The care of the mentally ill has been a current topic in medical discourse for centuries. In the late eighteenth century, a Quaker named William Tuke opened the York Retreat in York, England, as a new type of mental health hospital. In 1892, Tuke’s grandson, D. Hack Tuke, who had been a visiting physician at the Retreat, wrote Reform in the Treatment of the Insane as a history of his grandfather’s pioneering efforts towards reforming the care of the mentally ill.
Tuke aimed to improve the treatment of the insane which a fellow Quaker, Hannah Mills, had experienced in the York Asylum after Mills died in the hospital after suffering the inhumane conditions of the Asylum.

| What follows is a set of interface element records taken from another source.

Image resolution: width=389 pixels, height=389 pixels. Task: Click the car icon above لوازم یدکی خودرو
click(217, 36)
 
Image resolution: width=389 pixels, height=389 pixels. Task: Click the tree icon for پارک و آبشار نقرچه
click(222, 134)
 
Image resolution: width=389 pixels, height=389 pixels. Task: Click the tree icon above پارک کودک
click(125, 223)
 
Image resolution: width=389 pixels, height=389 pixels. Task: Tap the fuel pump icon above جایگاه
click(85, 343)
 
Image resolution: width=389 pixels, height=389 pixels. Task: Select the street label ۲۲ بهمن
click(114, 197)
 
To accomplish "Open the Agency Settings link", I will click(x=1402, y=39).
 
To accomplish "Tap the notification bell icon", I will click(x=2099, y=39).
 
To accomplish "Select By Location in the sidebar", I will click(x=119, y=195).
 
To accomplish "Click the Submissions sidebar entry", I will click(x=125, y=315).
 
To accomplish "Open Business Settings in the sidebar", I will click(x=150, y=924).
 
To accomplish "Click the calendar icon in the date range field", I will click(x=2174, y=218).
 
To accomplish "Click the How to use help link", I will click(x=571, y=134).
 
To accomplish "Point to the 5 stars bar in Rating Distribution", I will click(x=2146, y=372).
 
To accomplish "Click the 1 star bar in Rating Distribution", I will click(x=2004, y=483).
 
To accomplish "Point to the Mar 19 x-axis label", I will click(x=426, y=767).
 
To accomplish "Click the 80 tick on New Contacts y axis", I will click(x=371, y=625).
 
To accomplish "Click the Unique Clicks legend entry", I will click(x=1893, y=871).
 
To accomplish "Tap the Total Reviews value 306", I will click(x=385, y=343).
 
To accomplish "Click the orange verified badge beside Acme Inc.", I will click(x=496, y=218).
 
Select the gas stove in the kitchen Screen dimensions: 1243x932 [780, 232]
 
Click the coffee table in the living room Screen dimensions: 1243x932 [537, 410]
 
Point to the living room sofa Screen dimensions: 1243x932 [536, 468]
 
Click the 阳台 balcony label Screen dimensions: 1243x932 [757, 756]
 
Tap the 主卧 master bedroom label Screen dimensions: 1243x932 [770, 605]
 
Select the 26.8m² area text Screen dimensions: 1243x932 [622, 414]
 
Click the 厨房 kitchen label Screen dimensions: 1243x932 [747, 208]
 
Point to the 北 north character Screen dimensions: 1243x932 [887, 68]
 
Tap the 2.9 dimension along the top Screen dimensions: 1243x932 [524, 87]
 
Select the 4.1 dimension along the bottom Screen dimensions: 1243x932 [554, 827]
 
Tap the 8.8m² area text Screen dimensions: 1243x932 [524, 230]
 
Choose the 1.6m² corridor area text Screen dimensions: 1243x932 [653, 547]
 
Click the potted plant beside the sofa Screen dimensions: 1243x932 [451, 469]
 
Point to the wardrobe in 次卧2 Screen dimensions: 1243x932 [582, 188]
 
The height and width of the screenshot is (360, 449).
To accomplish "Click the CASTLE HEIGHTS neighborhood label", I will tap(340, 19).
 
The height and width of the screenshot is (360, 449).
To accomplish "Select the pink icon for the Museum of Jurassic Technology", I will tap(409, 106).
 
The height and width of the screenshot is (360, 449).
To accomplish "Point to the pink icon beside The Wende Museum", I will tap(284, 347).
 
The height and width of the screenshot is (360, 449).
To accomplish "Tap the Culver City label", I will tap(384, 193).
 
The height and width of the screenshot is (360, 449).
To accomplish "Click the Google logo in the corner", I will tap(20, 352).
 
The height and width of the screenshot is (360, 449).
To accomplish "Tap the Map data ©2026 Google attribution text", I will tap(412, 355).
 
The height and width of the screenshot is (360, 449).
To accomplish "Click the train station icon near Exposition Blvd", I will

Hack Tuke writes about his grandfather’s involvement in the York Retreat project from its earliest conception, even recounting the contribution of the name itself from a daughter-in-law of William’s, Maria. Hack includes some images of the Retreat to aid readers in picturing what he describes. As might be expected from the grandson of the founder, he can find little to critique in the Retreat system. The volume is interesting for the details which Hack brings to the story of the Retreat and his careful placement of the Retreat as something new in the history of the treatment of the mentally ill.
In other institutions, for instance, patients were shackled or otherwise restrained in small rooms, left largely to their own devices. The Retreat, in contrast, allowed patients who were not a danger to themselves or others to move in relative freedom around the grounds, even engaging in light work of some sort if it seemed to prove beneficial. William Tuke, according to the brief history afforded by the present day Retreat on their website, was inspired by the “traitement moral” developed by Philippe Pinel in France. Reform, then, can be seen as a primary source document not only in the history of asylum care in England but also in the interaction of medical trends and developments between the United Kingdom and Europe.